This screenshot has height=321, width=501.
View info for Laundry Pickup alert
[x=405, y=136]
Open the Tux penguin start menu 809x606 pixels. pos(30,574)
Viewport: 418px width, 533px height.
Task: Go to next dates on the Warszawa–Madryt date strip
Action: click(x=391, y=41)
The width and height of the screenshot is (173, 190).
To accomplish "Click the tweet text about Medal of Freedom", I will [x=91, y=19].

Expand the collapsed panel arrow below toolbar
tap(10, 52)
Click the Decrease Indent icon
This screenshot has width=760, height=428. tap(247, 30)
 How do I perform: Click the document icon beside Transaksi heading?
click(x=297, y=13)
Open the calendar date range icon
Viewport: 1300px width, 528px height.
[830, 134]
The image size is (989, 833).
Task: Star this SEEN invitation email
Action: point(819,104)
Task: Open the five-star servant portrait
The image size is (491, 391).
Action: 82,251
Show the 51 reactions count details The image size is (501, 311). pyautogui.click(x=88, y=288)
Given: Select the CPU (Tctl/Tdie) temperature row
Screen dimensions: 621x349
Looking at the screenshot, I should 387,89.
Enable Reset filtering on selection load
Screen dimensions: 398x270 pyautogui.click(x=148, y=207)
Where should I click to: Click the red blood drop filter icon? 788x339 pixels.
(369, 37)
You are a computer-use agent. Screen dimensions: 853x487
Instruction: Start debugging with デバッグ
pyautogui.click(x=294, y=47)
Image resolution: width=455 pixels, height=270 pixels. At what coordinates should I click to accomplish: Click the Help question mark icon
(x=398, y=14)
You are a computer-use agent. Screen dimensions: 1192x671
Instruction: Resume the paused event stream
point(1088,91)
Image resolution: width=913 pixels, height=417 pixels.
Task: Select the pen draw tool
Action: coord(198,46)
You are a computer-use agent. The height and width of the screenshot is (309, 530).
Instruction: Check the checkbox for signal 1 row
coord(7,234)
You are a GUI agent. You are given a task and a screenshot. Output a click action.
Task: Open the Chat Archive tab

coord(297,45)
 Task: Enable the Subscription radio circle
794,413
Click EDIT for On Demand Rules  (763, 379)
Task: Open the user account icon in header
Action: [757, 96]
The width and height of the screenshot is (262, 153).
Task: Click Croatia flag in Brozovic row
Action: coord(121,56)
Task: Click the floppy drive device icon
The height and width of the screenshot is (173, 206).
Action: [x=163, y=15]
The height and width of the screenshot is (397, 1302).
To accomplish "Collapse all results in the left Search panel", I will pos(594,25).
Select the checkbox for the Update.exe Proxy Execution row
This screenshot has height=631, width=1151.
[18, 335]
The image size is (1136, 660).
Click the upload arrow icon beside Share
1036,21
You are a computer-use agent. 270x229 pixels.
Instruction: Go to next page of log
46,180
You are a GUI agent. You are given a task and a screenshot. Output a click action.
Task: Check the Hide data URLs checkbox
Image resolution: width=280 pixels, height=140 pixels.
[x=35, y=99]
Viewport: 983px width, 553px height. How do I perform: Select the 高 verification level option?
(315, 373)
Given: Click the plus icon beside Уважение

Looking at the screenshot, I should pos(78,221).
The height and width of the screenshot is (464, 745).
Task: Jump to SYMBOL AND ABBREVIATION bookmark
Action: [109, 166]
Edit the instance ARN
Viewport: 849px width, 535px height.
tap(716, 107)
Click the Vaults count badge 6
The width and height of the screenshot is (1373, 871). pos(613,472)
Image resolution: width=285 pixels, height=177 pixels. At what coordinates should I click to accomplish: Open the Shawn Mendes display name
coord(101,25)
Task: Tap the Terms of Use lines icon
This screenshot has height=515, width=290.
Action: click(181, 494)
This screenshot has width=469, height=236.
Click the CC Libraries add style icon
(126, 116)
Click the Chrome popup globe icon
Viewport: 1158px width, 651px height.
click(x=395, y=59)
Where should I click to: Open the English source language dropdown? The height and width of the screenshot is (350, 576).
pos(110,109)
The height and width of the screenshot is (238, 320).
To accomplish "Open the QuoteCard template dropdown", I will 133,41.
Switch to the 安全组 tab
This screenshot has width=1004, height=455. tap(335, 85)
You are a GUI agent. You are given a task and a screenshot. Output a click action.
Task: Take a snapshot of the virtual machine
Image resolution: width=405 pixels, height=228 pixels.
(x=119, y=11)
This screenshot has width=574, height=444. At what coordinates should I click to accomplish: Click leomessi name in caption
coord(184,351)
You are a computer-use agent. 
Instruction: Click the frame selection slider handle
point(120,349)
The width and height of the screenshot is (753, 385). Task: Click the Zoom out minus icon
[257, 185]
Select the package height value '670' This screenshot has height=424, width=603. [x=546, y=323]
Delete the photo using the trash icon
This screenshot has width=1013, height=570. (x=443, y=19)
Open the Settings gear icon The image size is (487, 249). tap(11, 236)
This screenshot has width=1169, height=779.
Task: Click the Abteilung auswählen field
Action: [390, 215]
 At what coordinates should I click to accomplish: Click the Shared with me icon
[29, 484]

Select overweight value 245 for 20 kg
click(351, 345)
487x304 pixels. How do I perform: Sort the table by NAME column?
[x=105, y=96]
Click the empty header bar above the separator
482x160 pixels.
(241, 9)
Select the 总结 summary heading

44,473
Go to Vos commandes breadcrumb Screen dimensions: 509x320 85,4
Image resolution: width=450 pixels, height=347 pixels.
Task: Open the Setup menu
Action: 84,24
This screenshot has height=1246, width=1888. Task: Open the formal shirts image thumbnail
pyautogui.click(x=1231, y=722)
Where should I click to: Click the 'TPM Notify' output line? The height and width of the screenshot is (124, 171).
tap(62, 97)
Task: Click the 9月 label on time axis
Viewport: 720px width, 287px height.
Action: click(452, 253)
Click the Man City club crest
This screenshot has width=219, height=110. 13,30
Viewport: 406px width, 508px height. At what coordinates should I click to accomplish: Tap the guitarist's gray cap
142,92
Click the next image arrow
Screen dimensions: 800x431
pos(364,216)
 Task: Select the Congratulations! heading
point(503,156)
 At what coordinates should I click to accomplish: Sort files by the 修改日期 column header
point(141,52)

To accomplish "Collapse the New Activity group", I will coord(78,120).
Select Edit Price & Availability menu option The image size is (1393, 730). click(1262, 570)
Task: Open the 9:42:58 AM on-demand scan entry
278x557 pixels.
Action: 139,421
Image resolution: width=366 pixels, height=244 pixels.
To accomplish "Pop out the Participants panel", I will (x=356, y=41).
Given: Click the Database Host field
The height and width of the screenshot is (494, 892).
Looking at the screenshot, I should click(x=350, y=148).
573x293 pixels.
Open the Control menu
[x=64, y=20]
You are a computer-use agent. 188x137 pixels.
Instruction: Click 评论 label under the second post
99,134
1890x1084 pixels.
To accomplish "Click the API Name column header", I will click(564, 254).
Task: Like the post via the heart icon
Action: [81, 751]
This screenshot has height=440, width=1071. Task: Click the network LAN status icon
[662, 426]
----
> _To do_
Copy all of the material above line for line, without changing anything.

> _Correct answer_
This screenshot has height=321, width=501.
View info for Laundry Pickup alert
[x=405, y=136]
Open the Tux penguin start menu 809x606 pixels. pos(30,574)
Viewport: 418px width, 533px height.
Task: Go to next dates on the Warszawa–Madryt date strip
Action: click(x=391, y=41)
The width and height of the screenshot is (173, 190).
To accomplish "Click the tweet text about Medal of Freedom", I will [x=91, y=19].

Expand the collapsed panel arrow below toolbar
tap(10, 52)
Click the Decrease Indent icon
This screenshot has width=760, height=428. tap(247, 30)
 How do I perform: Click the document icon beside Transaksi heading?
click(x=297, y=13)
Open the calendar date range icon
Viewport: 1300px width, 528px height.
[830, 134]
The image size is (989, 833).
Task: Star this SEEN invitation email
Action: point(819,104)
Task: Open the five-star servant portrait
The image size is (491, 391).
Action: 82,251
Show the 51 reactions count details The image size is (501, 311). pyautogui.click(x=88, y=288)
Given: Select the CPU (Tctl/Tdie) temperature row
Screen dimensions: 621x349
Looking at the screenshot, I should 387,89.
Enable Reset filtering on selection load
Screen dimensions: 398x270 pyautogui.click(x=148, y=207)
Where should I click to: Click the red blood drop filter icon? 788x339 pixels.
(369, 37)
You are a computer-use agent. Screen dimensions: 853x487
Instruction: Start debugging with デバッグ
pyautogui.click(x=294, y=47)
Image resolution: width=455 pixels, height=270 pixels. At what coordinates should I click to accomplish: Click the Help question mark icon
(x=398, y=14)
You are a computer-use agent. Screen dimensions: 1192x671
Instruction: Resume the paused event stream
point(1088,91)
Image resolution: width=913 pixels, height=417 pixels.
Task: Select the pen draw tool
Action: coord(198,46)
You are a computer-use agent. The height and width of the screenshot is (309, 530).
Instruction: Check the checkbox for signal 1 row
coord(7,234)
You are a GUI agent. You are given a task and a screenshot. Output a click action.
Task: Open the Chat Archive tab

coord(297,45)
 Task: Enable the Subscription radio circle
794,413
Click EDIT for On Demand Rules  (763, 379)
Task: Open the user account icon in header
Action: [757, 96]
The width and height of the screenshot is (262, 153).
Task: Click Croatia flag in Brozovic row
Action: coord(121,56)
Task: Click the floppy drive device icon
The height and width of the screenshot is (173, 206).
Action: [x=163, y=15]
The height and width of the screenshot is (397, 1302).
To accomplish "Collapse all results in the left Search panel", I will pos(594,25).
Select the checkbox for the Update.exe Proxy Execution row
This screenshot has height=631, width=1151.
[18, 335]
The image size is (1136, 660).
Click the upload arrow icon beside Share
1036,21
You are a computer-use agent. 270x229 pixels.
Instruction: Go to next page of log
46,180
You are a GUI agent. You are given a task and a screenshot. Output a click action.
Task: Check the Hide data URLs checkbox
Image resolution: width=280 pixels, height=140 pixels.
[x=35, y=99]
Viewport: 983px width, 553px height. How do I perform: Select the 高 verification level option?
(315, 373)
Given: Click the plus icon beside Уважение

Looking at the screenshot, I should pos(78,221).
The height and width of the screenshot is (464, 745).
Task: Jump to SYMBOL AND ABBREVIATION bookmark
Action: [109, 166]
Edit the instance ARN
Viewport: 849px width, 535px height.
tap(716, 107)
Click the Vaults count badge 6
The width and height of the screenshot is (1373, 871). pos(613,472)
Image resolution: width=285 pixels, height=177 pixels. At what coordinates should I click to accomplish: Open the Shawn Mendes display name
coord(101,25)
Task: Tap the Terms of Use lines icon
This screenshot has height=515, width=290.
Action: click(181, 494)
This screenshot has width=469, height=236.
Click the CC Libraries add style icon
(126, 116)
Click the Chrome popup globe icon
Viewport: 1158px width, 651px height.
click(x=395, y=59)
Where should I click to: Open the English source language dropdown? The height and width of the screenshot is (350, 576).
pos(110,109)
The height and width of the screenshot is (238, 320).
To accomplish "Open the QuoteCard template dropdown", I will 133,41.
Switch to the 安全组 tab
This screenshot has width=1004, height=455. tap(335, 85)
You are a GUI agent. You are given a task and a screenshot. Output a click action.
Task: Take a snapshot of the virtual machine
Image resolution: width=405 pixels, height=228 pixels.
(x=119, y=11)
This screenshot has width=574, height=444. At what coordinates should I click to accomplish: Click leomessi name in caption
coord(184,351)
You are a computer-use agent. 
Instruction: Click the frame selection slider handle
point(120,349)
The width and height of the screenshot is (753, 385). Task: Click the Zoom out minus icon
[257, 185]
Select the package height value '670' This screenshot has height=424, width=603. [x=546, y=323]
Delete the photo using the trash icon
This screenshot has width=1013, height=570. (x=443, y=19)
Open the Settings gear icon The image size is (487, 249). tap(11, 236)
This screenshot has width=1169, height=779.
Task: Click the Abteilung auswählen field
Action: [390, 215]
 At what coordinates should I click to accomplish: Click the Shared with me icon
[29, 484]

Select overweight value 245 for 20 kg
click(351, 345)
487x304 pixels. How do I perform: Sort the table by NAME column?
[x=105, y=96]
Click the empty header bar above the separator
482x160 pixels.
(241, 9)
Select the 总结 summary heading

44,473
Go to Vos commandes breadcrumb Screen dimensions: 509x320 85,4
Image resolution: width=450 pixels, height=347 pixels.
Task: Open the Setup menu
Action: 84,24
This screenshot has height=1246, width=1888. Task: Open the formal shirts image thumbnail
pyautogui.click(x=1231, y=722)
Where should I click to: Click the 'TPM Notify' output line? The height and width of the screenshot is (124, 171).
tap(62, 97)
Task: Click the 9月 label on time axis
Viewport: 720px width, 287px height.
Action: click(452, 253)
Click the Man City club crest
This screenshot has width=219, height=110. 13,30
Viewport: 406px width, 508px height. At what coordinates should I click to accomplish: Tap the guitarist's gray cap
142,92
Click the next image arrow
Screen dimensions: 800x431
pos(364,216)
 Task: Select the Congratulations! heading
point(503,156)
 At what coordinates should I click to accomplish: Sort files by the 修改日期 column header
point(141,52)

To accomplish "Collapse the New Activity group", I will coord(78,120).
Select Edit Price & Availability menu option The image size is (1393, 730). click(1262, 570)
Task: Open the 9:42:58 AM on-demand scan entry
278x557 pixels.
Action: 139,421
Image resolution: width=366 pixels, height=244 pixels.
To accomplish "Pop out the Participants panel", I will (x=356, y=41).
Given: Click the Database Host field
The height and width of the screenshot is (494, 892).
Looking at the screenshot, I should click(x=350, y=148).
573x293 pixels.
Open the Control menu
[x=64, y=20]
You are a computer-use agent. 188x137 pixels.
Instruction: Click 评论 label under the second post
99,134
1890x1084 pixels.
To accomplish "Click the API Name column header", I will click(564, 254).
Task: Like the post via the heart icon
Action: [81, 751]
This screenshot has height=440, width=1071. Task: Click the network LAN status icon
[662, 426]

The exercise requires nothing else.